» WHAT IS EXPECTED:
Starting with the line that contains "The height and width of the screenshot is (196, 530)." and ending with the final line of the data below, print those lines exactly and nothing else.

DATA SHOWN section start

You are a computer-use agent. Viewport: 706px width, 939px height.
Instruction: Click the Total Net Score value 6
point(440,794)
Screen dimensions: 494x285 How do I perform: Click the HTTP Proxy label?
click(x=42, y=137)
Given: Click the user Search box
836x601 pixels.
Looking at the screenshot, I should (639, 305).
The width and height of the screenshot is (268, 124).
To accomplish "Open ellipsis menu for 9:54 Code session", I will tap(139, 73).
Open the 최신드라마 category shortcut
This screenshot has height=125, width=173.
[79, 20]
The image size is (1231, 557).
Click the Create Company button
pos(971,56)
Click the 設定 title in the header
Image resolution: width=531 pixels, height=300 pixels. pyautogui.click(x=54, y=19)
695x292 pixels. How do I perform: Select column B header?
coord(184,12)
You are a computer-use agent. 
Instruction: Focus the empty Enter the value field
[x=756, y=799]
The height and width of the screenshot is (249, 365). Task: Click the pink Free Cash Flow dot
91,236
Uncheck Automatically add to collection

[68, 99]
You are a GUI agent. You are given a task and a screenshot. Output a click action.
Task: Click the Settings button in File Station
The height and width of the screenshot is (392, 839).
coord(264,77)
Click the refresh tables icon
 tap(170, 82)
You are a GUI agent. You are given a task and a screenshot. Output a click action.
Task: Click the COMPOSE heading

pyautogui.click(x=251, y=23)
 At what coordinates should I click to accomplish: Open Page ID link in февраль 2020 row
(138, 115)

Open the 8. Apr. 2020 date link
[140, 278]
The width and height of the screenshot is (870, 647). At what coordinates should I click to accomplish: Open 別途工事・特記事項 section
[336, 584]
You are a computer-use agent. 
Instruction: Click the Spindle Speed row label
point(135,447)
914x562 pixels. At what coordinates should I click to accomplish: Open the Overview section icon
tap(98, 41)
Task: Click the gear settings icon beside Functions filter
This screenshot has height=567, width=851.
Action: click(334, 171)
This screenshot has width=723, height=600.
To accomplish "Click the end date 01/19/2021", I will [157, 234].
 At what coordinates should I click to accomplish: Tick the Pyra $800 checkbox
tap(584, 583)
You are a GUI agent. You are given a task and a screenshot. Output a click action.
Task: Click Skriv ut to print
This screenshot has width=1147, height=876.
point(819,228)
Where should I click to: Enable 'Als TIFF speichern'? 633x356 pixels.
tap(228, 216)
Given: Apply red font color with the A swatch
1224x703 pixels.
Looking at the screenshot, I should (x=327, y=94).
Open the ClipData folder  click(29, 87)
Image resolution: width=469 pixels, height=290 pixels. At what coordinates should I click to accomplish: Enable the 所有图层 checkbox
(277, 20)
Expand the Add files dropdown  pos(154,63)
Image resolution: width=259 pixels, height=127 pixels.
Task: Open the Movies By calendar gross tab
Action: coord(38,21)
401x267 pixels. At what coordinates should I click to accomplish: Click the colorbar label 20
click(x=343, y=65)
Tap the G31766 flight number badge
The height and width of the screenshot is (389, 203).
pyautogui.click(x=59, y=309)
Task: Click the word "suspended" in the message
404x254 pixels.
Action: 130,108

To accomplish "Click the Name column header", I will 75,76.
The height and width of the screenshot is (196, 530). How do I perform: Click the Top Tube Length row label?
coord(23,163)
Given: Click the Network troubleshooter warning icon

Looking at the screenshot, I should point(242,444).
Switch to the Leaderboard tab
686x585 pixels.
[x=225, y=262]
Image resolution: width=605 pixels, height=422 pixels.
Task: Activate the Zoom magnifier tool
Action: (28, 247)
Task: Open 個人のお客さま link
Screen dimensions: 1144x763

DATA SHOWN section end

» TASK OUTPUT:
The height and width of the screenshot is (196, 530). How do I perform: Click the Top Tube Length row label?
coord(23,163)
Given: Click the Network troubleshooter warning icon

Looking at the screenshot, I should point(242,444).
Switch to the Leaderboard tab
686x585 pixels.
[x=225, y=262]
Image resolution: width=605 pixels, height=422 pixels.
Task: Activate the Zoom magnifier tool
Action: (28, 247)
Task: Open 個人のお客さま link
Screen dimensions: 1144x763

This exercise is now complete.